2. If you owe from 2025, settle before July 1

This applies to balances from a return that's already been filed, including amounts on CP14/CP504 notices. The full balance accrues at the lower Q2 rate until June 30, then jumps. Paying down even a partial balance before then saves real interest dollars.

3. If you under-paid reasonable comp through Q1–Q2 planning to catch up at year-end, run the numbers now

The deferred-payroll position is one point more expensive starting July 1. The right move depends on cash flow, your reasonable-comp memo, and your basis position — but knowing the cost of waiting is the first step. If we prepare your 1120-S, this is the conversation we'd have on a planning call.

What we do — and what we don't

We prepare 1120-S returns, K-1s, reasonable-compensation memos, basis schedules, and Form 1040s for S-Corp shareholders. We respond to routine IRS notices (CP2000, CP14, CP504, math-error letters) on returns we prepared. If you're carrying a balance and want to plan the payment strategy alongside the books, that's exactly the work we do.

We do not negotiate Offers in Compromise, file installment-agreement requests, defend audits, or handle collections work. If you're facing any of those, we refer you to a licensed Enrolled Agent or tax attorney and supply them the underlying return work.

Sources

If you have a return we prepared, a CP-series notice, or a planning question about the June 15 payment — call (561) 334-4066 or schedule a free consultation.

Frequently Asked Questions

When does the rate increase take effect?

July 1, 2026 (the start of the Q3 2026 calendar quarter). Rates stay at the new levels through September 30, 2026.

What is the new rate for individual underpayments?

7% per year, compounded daily. The Q2 2026 rate was 6%.

Is the June 15 estimated-tax deadline shifted to June 16?

No. June 15, 2026 falls on a Monday. There is no weekend shift. Several secondary sources have been reporting a shift incorrectly. The deadline is Monday, June 15.

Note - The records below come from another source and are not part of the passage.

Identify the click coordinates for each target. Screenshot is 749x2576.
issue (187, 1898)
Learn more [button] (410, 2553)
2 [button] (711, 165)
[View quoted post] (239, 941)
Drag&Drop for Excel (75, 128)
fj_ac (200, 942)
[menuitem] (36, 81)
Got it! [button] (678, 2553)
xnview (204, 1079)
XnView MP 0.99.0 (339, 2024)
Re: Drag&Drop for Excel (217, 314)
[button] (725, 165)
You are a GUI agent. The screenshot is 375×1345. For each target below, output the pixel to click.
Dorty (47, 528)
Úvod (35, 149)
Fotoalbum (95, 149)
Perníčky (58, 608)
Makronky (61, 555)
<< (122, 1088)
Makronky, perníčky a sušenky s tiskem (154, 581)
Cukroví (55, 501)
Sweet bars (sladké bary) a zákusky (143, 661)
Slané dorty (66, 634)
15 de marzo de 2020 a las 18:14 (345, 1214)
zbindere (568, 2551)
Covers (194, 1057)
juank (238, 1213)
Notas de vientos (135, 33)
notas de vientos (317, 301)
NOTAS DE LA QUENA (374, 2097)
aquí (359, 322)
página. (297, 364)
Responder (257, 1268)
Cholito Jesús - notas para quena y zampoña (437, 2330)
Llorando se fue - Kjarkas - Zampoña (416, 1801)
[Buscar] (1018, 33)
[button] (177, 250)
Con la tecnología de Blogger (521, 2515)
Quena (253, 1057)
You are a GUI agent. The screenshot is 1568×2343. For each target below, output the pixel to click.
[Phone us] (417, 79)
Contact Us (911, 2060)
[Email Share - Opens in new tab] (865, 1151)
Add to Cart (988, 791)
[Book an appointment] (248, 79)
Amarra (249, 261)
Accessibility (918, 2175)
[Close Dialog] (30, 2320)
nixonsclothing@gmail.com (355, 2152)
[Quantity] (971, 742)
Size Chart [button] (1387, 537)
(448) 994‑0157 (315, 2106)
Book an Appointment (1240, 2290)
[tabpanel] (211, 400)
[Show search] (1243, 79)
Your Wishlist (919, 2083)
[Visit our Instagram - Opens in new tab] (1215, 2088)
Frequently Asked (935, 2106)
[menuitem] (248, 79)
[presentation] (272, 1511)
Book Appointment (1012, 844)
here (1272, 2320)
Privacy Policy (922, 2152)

I'm carrying a CP14 balance. Does this affect me?

Yes — underpayment interest on the balance is currently accruing at 6% (Q2 rate). Starting July 1, the same balance accrues at 7%. Paying down before June 30 locks in the lower rate; anything outstanding on July 1 starts compounding at the new rate.

Does this change the S-Corp election deadline or 1120-S filing rules?

No. This is purely an interest-rate change for underpayments, overpayments, and IRS-related interest. Filing deadlines, the Form 2553 election window, and late-S-election relief under Rev. Proc. 2013-30 are unaffected.